◆ EXERCISE DETAILS: In the records below, which lines include "each"? Copy them.

◆ RECORDS PROVIDED:

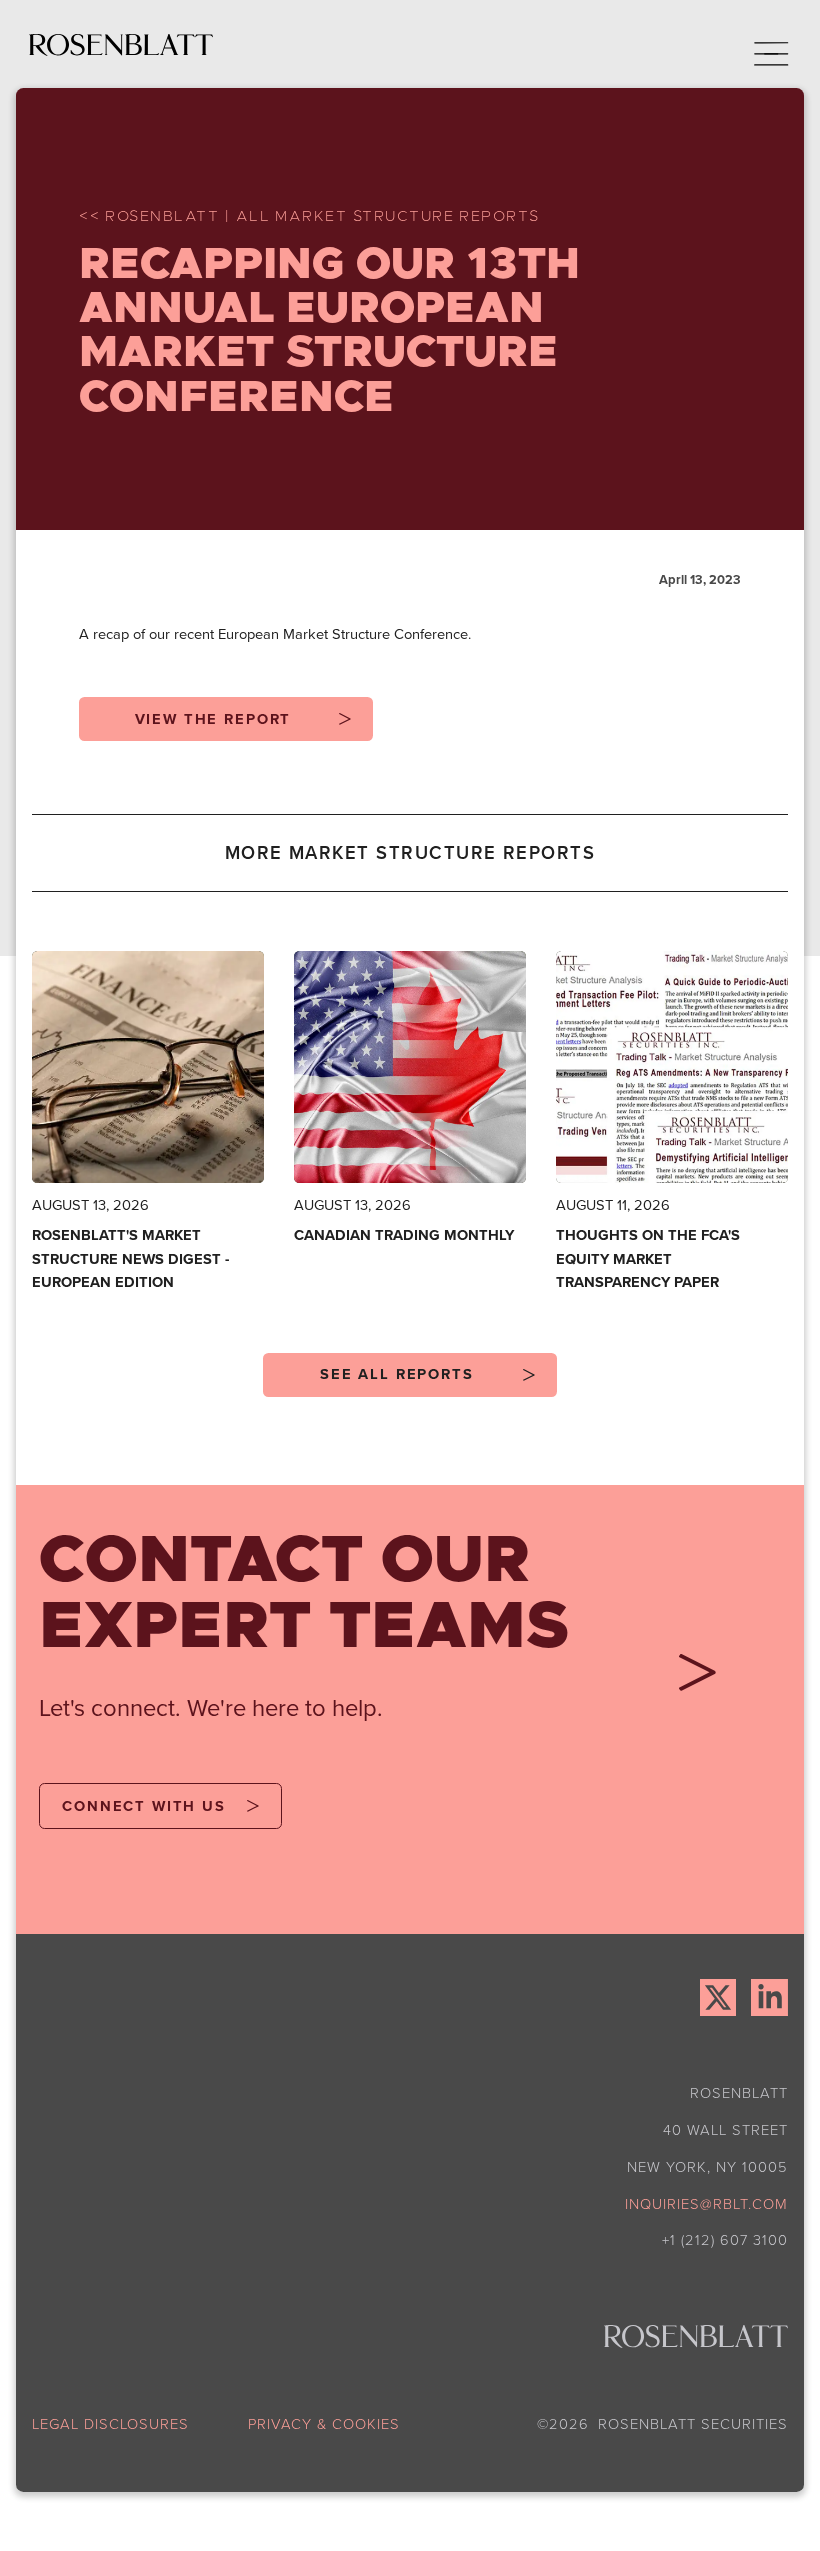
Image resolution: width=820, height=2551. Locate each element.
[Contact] (689, 1679)
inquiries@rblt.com (706, 2203)
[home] (121, 44)
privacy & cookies (324, 2423)
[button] (758, 44)
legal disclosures (110, 2423)
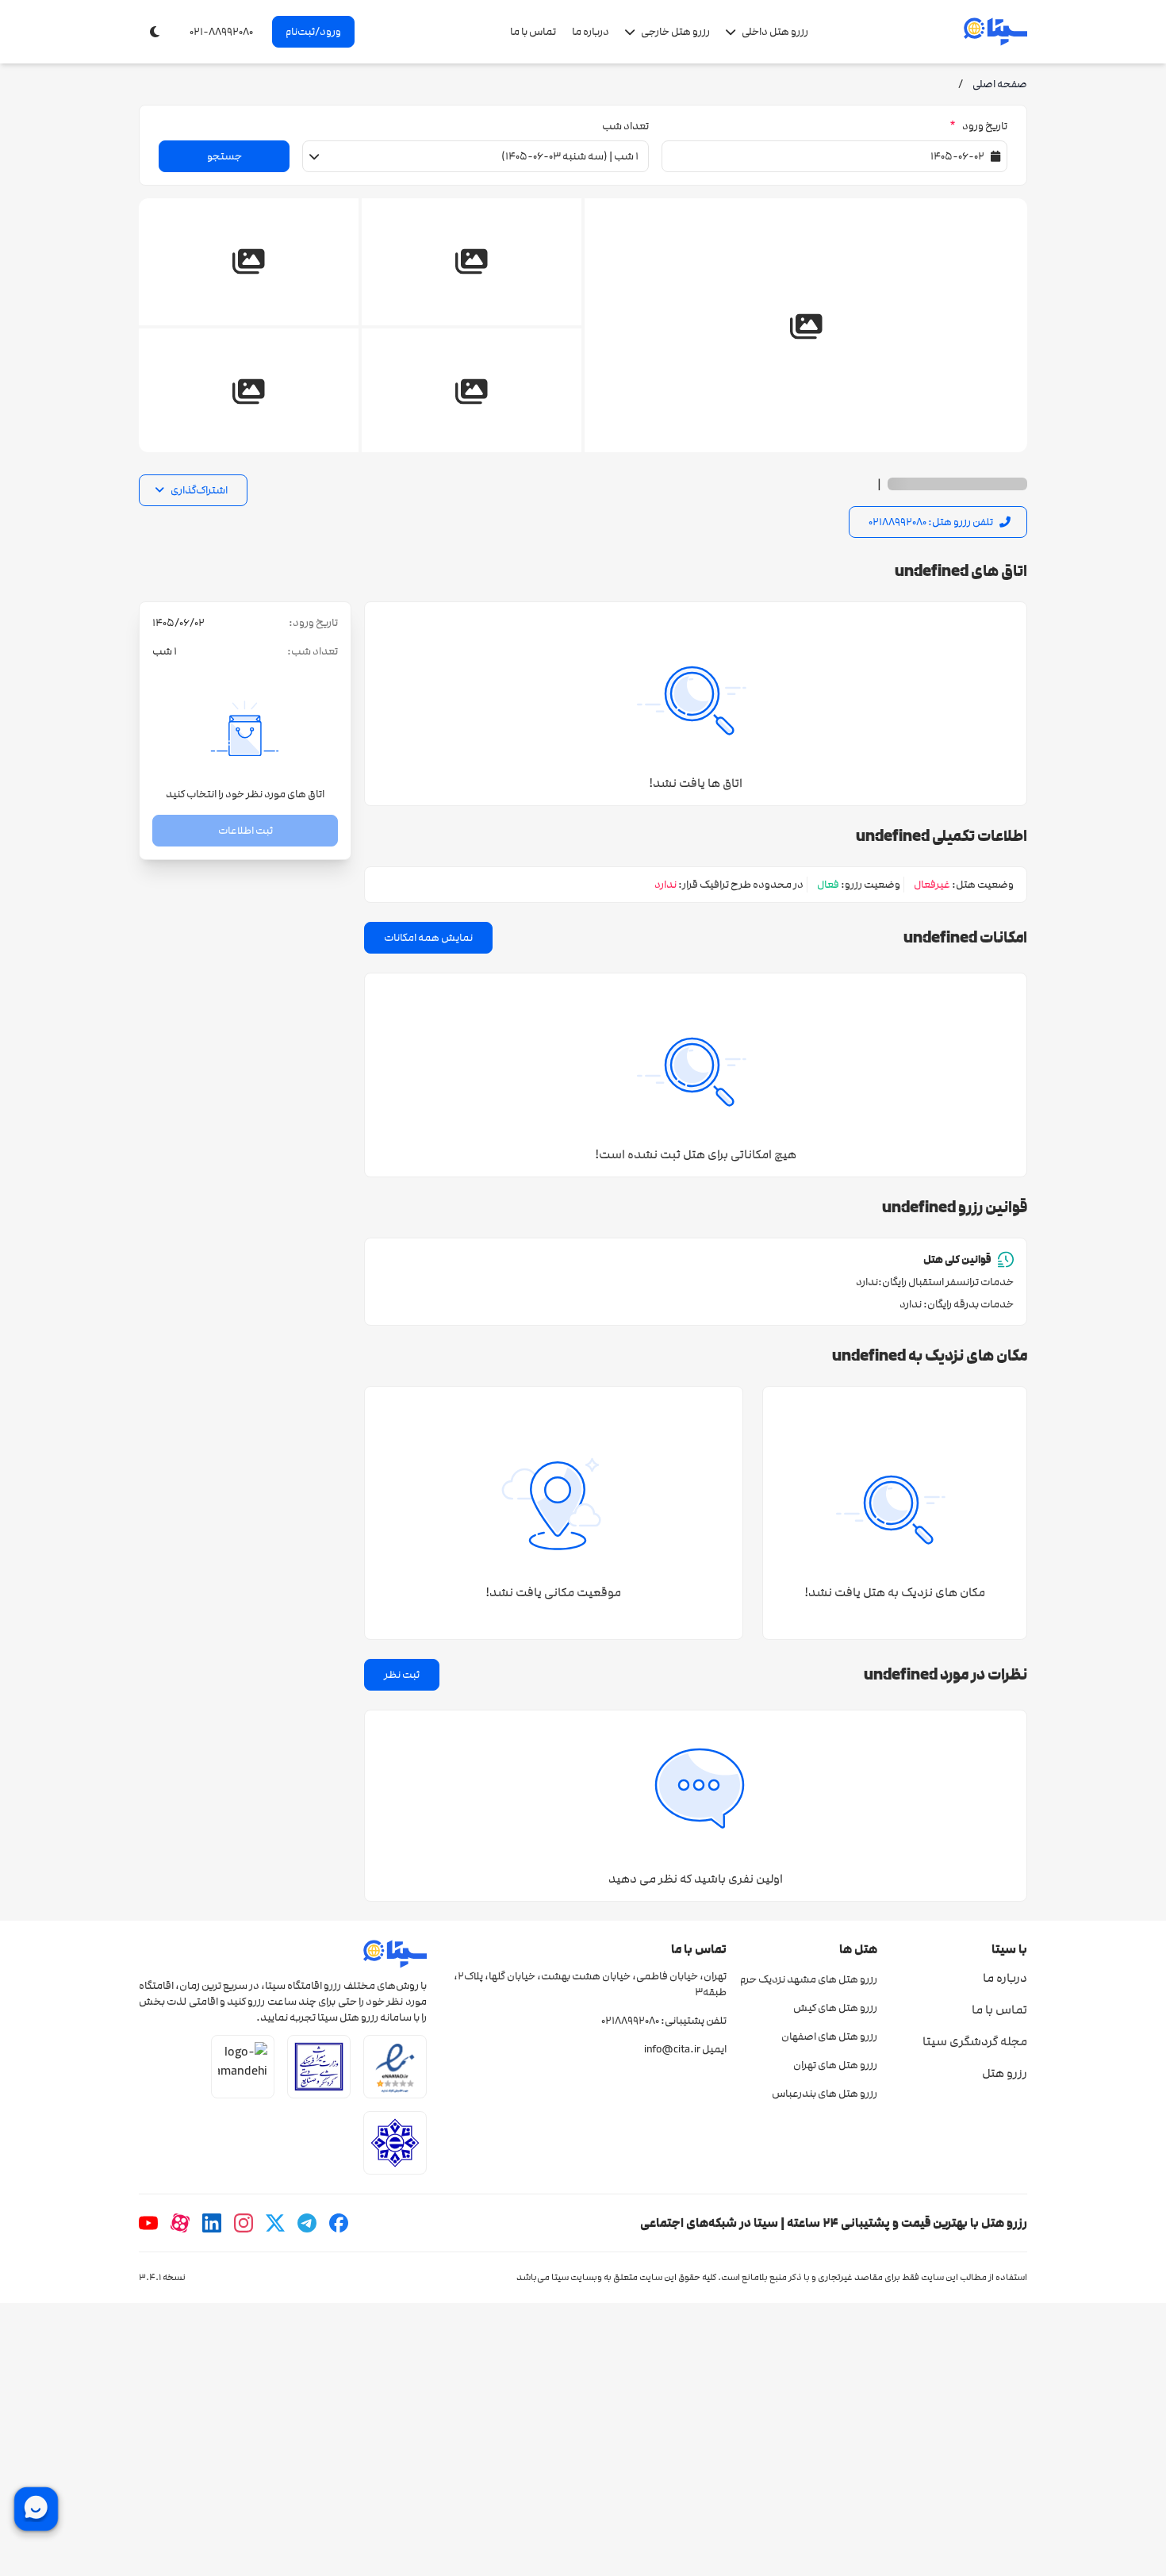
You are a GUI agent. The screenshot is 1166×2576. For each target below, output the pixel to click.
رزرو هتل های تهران (834, 2065)
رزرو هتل (1004, 2073)
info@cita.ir (672, 2049)
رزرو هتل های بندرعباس (824, 2094)
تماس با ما (533, 32)
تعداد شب (625, 126)
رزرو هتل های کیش (834, 2008)
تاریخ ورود (978, 126)
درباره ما (590, 32)
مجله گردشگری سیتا (974, 2041)
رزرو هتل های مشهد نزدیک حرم (808, 1979)
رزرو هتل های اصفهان (828, 2036)
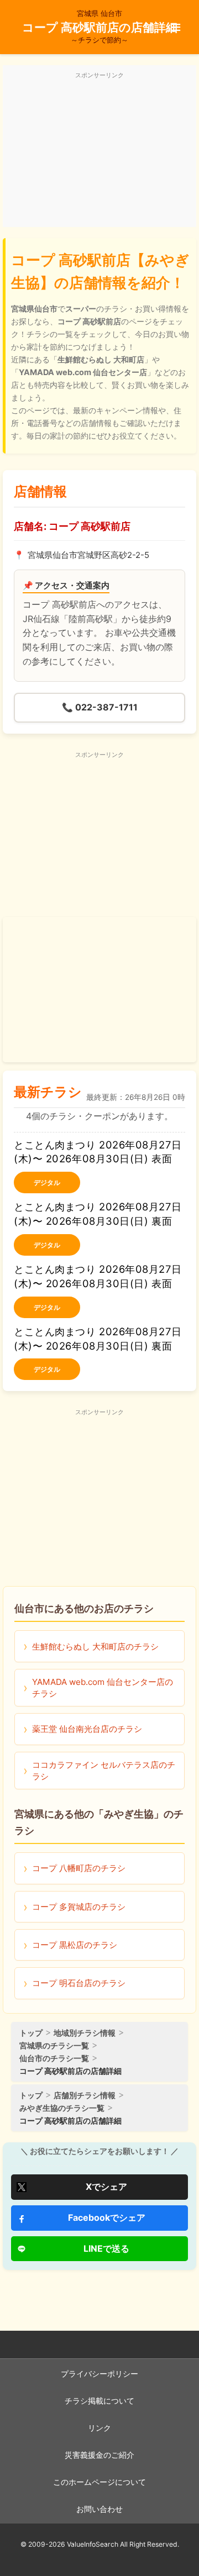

◆ ANSWER TO THE EXERCISE:
Image resolution: width=820, height=2551. Locate each element.
You are a GUI agent. The screenshot is 1166×2576. For each target below, output the pixel to click.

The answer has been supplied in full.